Si l’intensité du champ gravitationnel autour d’un trou noir est énorme, ses
variations avec la distance au centre le sont également.
Imaginons que
votre ami tombe les pieds en premier vers le trou noir. Le champ de gravité,
qui augmente lorsque la distance au centre baisse, sera plus fort au
niveau des pieds qu’au niveau de la tête. Cela signifie que les pieds de votre
ami seront plus accélérés que sa tête. Par conséquent, son corps va être étiré
dans le sens de la longueur, d’abord légèrement puis de plus en plus fort, avec
les conséquences fatales que l’on peut craindre (d’où le charmant nom d’effet
spaghetti).
Vue d’artiste de la
mort d’une étoile qui se rapprocherait trop d’un trou noir. Les forces de marée
produites par le trou noir sont capables de déformer l’étoile jusqu’à ce
qu’elle se désagrège et libère le gaz qui la composait. Ce phénomène n’est pas
purement théorique, il a été observé indirectement dans les rayons X par les
satellites XMM et Chandra en 2004 au centre de la galaxie RXJ1242-11. Crédit : ESA/S. Komossa
Les trous noirs
en rotation
D’autres
phénomènes fascinants se produisent lorsque le trou noir est en rotation, ce
qui est probablement le cas la plupart du temps.
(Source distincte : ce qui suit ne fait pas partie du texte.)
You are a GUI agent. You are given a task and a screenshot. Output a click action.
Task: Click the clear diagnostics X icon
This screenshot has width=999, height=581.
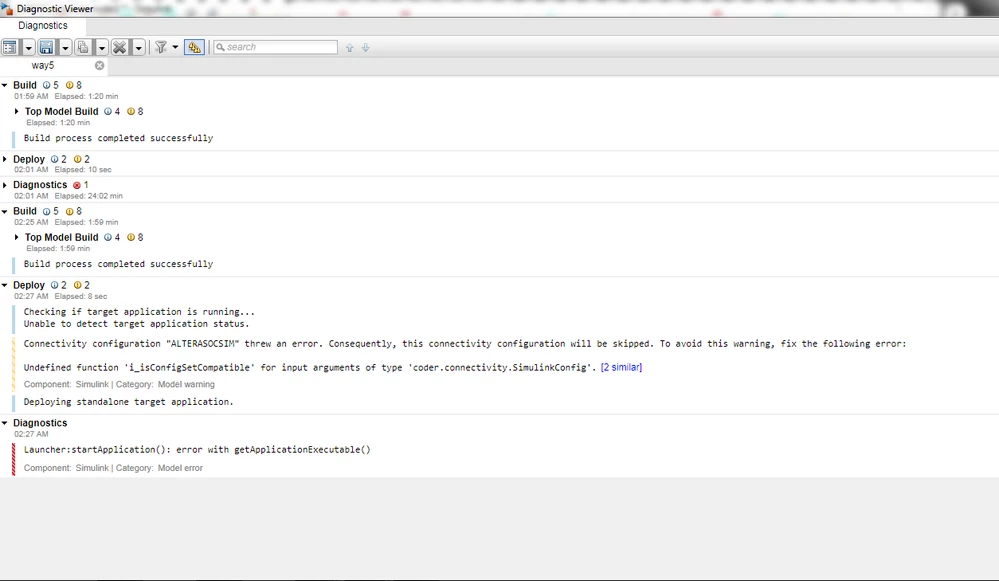(119, 47)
La solution des équations de
la relativité générale dans ce cas n’a été
trouvée que dans les années 1960, une preuve de plus de la complexité des
équations d’Einstein.
L’une des
caractéristiques de ce cas de figure est le fait que la singularité
centrale n’est plus ponctuelle mais prend la forme d’un anneau.
Une autre
caractéristique est l’effet d’entraînement sur l’espace-temps. En effet,
l’influence du trou noir sur la géométrie de l’espace-temps est très forte. La
rotation de l’astre doit se répercuter sur cette géométrie, donc également sur
le mouvement des corps passant à proximité. Ainsi, un observateur immobile à
proximité d’un trou noir en rotation va se mettre à légèrement dériver
dans le sens de la rotation.
L’observateur peut
d’abord facilement contrer ce mouvement en se déplaçant lui-même. Mais en se
rapprochant du trou noir, il va entrer dans une région appelée l’ergosphère
dans laquelle il est impossible de rester au repos. Malgré ses efforts pour
résister, notre observateur va être entraîné par la rotation de l’espace-temps,
un peu comme un bateau qui se serait trop approché d’un tourbillon.
Cela ne signifie
pas pour autant qu’il va tomber dans le trou noir. L’ergosphère est une région
dont on peut s’échapper, à condition toutefois de prendre garde de ne pas
atteindre le rayon de Schwartzschild.
Trois paramètres
Notons encore une
propriété remarquable des trous noirs. Contrairement à tous les autres corps de
l’univers, ces astres peuvent être complètement décrits à l’aide d’un très
petit nombre de paramètres. Il suffit de connaître leur masse, leur moment
angulaire, qui caractérise la rotation, et leur charge électrique.
Cette simplicité
est à comparer avec une description complète d’une étoile normale qui devrait
prendre en compte toutes les particules mises en jeu, leur nature, leur
position ou leur énergie, et nécessiterait ainsi un nombre invraisemblable de
données.
Au contraire,
toute l’information sur un trou noir est contenue dans trois paramètres. La
raison en est simple : lorsque l’étoile massive s’écroule sur elle-même, toute
l’information sur ses particules disparaît à l’intérieur du rayon de
Schwartzschild. Toute cette information est donc perdue pour le monde
extérieur et le trou noir apparaît alors comme une simple déformation de
l’espace-temps, que trois nombres suffisent à définir.